Credit score (usually from Experian)? Check.
This is because, as I’ve alluded to, it’s really expensive (circa $1m, I was quoted by a Fintech CEO who’s done it) to build a super-flashy app, even more so if the app itself is not your raison d’etre, and for true PFM functionality there can be an awful lot of data to display and to do this isn’t easy.
Pocketbook, as a first cab off the rank and with a maverick spirit, offered something immediately different, and this resonated with an audience hungry to get more closely aligned with its spending.
Frollo began its life as a “purpose-led Fintech” whose simple objective was to “make people feel better about money.” The design of the app was, and even more so now following a recent rebrand, feels very congruent with the mission.
This is supported by the amount of debt reduction being seen across Frollo-ers’ accounts.
Some of the newer entrants are recognising this and combining their PFM-features with lending products to create an immediate revenue stream (which is often the toughest hurdle for PFMs) taking advantage of our hard-wired desire for having stuff now that we can’t quite afford. It will be interesting to see where the focus lies once the lending dollars start rolling in.
So where does this rambling point us in trying to second-guess the fate of PFMs?
Here’s what I think could happen…
1. Neobanks that do everything have an unfair advantage, especially those on other people’s license. They are in the box-seat to own this space – think: Revolut & Tinkoff.
2. Open Banking (the elephant lurking in this room, for sure) will make more people comfortable with & able to switch easily & readily so comparison sites offering this are well placed.

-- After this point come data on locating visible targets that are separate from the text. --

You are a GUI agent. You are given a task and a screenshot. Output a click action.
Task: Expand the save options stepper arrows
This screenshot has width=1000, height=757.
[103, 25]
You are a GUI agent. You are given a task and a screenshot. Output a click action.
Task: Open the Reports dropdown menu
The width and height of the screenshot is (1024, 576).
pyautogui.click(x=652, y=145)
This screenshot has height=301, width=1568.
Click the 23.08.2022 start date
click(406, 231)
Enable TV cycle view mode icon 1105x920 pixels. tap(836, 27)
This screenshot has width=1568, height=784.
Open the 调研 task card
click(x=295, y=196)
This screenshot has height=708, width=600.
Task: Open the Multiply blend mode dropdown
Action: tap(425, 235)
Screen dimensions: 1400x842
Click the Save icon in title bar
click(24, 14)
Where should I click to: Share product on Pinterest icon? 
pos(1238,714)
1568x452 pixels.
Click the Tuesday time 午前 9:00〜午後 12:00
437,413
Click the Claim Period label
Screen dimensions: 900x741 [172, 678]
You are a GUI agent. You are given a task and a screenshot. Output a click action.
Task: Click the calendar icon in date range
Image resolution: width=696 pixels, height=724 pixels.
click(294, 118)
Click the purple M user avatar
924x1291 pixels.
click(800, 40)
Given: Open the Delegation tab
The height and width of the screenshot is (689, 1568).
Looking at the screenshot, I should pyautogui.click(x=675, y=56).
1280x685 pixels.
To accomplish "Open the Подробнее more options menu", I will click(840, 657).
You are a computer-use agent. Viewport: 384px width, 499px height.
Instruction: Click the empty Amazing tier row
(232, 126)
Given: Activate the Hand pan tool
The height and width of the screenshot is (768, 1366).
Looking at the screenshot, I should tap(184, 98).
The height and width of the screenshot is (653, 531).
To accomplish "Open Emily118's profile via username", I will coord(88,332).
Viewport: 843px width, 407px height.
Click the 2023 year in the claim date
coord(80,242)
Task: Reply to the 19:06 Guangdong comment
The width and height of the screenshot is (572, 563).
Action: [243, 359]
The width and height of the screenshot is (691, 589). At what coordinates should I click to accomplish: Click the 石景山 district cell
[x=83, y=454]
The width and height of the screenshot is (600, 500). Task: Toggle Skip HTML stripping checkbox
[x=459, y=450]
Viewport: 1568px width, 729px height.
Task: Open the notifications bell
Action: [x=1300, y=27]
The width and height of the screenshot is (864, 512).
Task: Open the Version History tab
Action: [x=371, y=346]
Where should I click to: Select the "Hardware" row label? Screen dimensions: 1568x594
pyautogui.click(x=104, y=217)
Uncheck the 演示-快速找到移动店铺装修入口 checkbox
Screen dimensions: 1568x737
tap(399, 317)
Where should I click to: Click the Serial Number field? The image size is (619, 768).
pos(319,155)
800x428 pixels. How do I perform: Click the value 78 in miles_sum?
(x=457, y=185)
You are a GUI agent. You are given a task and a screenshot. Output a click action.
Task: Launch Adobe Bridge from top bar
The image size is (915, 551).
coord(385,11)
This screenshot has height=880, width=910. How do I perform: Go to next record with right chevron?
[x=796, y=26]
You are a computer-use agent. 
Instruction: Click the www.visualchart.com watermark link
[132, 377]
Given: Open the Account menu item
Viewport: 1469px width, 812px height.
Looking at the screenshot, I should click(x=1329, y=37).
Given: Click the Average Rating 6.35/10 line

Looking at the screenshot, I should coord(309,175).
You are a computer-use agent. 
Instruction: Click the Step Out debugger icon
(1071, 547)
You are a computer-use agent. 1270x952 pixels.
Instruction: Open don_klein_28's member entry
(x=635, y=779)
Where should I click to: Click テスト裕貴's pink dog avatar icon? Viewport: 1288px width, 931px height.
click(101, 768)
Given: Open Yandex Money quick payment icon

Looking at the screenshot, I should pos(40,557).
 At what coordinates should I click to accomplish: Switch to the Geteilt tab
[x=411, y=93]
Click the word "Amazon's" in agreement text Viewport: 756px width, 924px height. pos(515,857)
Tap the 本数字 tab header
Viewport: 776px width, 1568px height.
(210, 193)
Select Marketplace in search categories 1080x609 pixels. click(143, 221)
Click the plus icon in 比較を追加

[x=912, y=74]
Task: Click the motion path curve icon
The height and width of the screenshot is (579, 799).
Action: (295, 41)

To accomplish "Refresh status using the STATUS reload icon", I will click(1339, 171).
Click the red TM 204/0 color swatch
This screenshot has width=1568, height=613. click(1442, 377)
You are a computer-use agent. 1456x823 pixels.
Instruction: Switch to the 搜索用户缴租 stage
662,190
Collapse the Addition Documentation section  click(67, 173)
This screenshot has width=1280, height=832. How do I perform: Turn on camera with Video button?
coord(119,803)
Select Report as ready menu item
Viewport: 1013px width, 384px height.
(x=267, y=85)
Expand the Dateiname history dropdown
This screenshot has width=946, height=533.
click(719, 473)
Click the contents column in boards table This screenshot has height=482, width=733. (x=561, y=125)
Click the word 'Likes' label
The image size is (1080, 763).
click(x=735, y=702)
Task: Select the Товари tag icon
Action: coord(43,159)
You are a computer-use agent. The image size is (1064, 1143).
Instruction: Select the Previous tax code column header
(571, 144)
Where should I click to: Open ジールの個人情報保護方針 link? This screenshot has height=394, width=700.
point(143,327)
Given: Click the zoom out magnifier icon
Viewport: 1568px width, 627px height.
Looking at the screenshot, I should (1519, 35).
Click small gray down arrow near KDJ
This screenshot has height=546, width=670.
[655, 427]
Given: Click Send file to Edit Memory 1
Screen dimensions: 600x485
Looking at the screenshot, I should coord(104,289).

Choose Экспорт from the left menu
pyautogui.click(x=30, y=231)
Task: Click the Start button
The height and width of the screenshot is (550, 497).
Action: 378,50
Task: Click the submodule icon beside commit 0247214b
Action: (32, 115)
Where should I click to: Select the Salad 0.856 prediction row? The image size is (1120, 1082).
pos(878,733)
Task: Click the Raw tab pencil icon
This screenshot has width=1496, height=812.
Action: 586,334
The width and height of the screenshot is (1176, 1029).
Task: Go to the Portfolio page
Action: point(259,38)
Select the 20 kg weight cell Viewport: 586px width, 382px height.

3. Partnerships between established PFMs and larger organisations with innovation teams will flourish. A cool app + large-scale distribution quickly solves the ‘how to get to 100k customers’ conundrum.
4. Credit providers wearing a PFM cloak will create stickiness / daily usage amongst & by its users in an almost viral fashion. Think: BeforePay (formerly Cheq).
5. Gamification, hyper-personalisation and ‘self-driving finance’ (facilitated by Open Banking with ‘write’ access (i.e. the ability to make consented payments) will all be ubiquitous but not within the next 5-10 years.
And, that’s a wrap. I’m exhausted. And also, after this tl;dr monstrosity, far more optimistic that I was when I began this piece. Which has to something, right?